Rnn is capable of digesting variable-sized text and respond accordingly. Classical rnns have a “vanishing memory” problem. Which more advanced versions such as lstm tend to solve. However, a single algorithm is not enough for a successful conversation. A sentence can include multiple intents, or the user may be referencing to an earlier conversation—simple and trivial things. For human conversations. But challenging tasks for ai. We must also consider that written. Conversations can include incorrect words or typos—again. Easy to detect for human eyes but damaging for. Keyword-based algorithms.

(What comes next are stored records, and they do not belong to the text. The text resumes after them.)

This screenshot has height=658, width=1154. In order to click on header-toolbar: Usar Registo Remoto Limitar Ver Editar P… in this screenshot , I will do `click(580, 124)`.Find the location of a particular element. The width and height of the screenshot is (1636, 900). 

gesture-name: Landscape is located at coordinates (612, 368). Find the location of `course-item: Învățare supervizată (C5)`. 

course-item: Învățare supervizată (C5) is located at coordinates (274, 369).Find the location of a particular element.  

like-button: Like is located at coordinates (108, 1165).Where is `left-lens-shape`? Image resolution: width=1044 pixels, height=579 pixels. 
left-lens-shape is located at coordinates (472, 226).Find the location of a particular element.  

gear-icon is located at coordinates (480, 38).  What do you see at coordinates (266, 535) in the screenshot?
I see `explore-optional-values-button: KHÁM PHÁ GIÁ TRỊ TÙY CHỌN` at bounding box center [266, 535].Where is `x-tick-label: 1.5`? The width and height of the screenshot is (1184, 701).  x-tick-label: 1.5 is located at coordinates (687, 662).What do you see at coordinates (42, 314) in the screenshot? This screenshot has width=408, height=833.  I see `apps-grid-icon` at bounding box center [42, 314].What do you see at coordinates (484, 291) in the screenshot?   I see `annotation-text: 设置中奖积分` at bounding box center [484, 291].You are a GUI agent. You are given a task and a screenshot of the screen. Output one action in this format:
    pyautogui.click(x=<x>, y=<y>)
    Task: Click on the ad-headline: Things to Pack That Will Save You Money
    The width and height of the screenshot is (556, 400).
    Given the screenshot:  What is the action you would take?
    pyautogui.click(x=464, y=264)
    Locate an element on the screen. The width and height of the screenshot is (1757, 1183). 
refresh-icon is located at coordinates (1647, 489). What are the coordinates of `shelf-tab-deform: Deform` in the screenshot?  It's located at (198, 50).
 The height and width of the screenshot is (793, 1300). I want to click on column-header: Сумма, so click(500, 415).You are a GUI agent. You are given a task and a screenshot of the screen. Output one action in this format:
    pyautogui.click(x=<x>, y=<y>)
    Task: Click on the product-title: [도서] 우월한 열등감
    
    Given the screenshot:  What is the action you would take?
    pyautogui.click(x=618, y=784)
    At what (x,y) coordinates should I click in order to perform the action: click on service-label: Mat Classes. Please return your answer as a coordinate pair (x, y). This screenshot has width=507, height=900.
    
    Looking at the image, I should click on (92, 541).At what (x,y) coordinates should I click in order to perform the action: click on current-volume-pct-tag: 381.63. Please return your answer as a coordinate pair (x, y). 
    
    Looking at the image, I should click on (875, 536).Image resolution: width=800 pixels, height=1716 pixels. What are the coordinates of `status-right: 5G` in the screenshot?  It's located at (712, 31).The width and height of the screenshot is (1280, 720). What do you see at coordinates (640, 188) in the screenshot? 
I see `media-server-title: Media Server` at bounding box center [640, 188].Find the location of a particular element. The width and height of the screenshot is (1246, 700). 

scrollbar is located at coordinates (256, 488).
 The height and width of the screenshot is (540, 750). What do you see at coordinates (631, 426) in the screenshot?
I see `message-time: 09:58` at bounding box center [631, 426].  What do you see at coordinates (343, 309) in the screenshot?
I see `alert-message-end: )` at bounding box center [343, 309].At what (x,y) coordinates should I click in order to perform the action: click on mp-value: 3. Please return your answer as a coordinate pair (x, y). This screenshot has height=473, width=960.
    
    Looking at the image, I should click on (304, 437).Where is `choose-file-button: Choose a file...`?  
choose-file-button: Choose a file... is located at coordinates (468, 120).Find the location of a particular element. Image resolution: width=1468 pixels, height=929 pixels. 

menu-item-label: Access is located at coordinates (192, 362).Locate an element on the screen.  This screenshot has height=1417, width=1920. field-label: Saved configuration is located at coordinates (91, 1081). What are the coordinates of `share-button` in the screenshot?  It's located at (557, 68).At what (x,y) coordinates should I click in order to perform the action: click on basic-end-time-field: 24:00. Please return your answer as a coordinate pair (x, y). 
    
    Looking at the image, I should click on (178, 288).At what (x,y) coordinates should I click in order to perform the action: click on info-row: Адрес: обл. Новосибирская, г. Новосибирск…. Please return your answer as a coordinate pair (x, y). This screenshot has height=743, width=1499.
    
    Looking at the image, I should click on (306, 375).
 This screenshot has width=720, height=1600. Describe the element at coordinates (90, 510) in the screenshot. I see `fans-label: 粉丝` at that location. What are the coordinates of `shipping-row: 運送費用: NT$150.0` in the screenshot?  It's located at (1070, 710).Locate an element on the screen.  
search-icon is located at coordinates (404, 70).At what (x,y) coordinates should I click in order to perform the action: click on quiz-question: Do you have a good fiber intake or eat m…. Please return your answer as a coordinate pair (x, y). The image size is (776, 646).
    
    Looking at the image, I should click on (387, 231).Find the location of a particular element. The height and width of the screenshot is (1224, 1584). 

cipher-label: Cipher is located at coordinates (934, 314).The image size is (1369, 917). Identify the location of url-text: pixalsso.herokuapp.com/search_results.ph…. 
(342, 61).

To correctly deal with these scenarios
An ai must run filters on the received. Text to detect any typos or incorrect words. And try to guess the correct meaning, then pass the corrected sentence to the next layer. In the next stage, the sentences must be broken down to detect the intent(s) of the user. Besides the sentence Kazakhstan B2B List the ai must receive several other information as well, such as information about the user, a history of the. Previous conversations and information. About the system the bot is working with. Having that additional data at hand makes the ai more responsive, as it allows the. Bot to personalize the conversation and. Remember and understand the context of the conversation.
A smart algorithm must also
Be able to let the user “switch intents,” I.E. When users stop abruptly at the middle of a transaction conversation and instead ask to check their balance, the bot should be able to freeze the conversation, look up the. Balance of the user it has been talking to (I.E. Remembering Fjlists the person from the previous intent) and after showing the results. Return to the initial intents. Besides intent detection, sentiment analysis is also extremely important. Sentiment analysis is a categorization algorithm. Which can determine the mood. Of the users based on their conversation.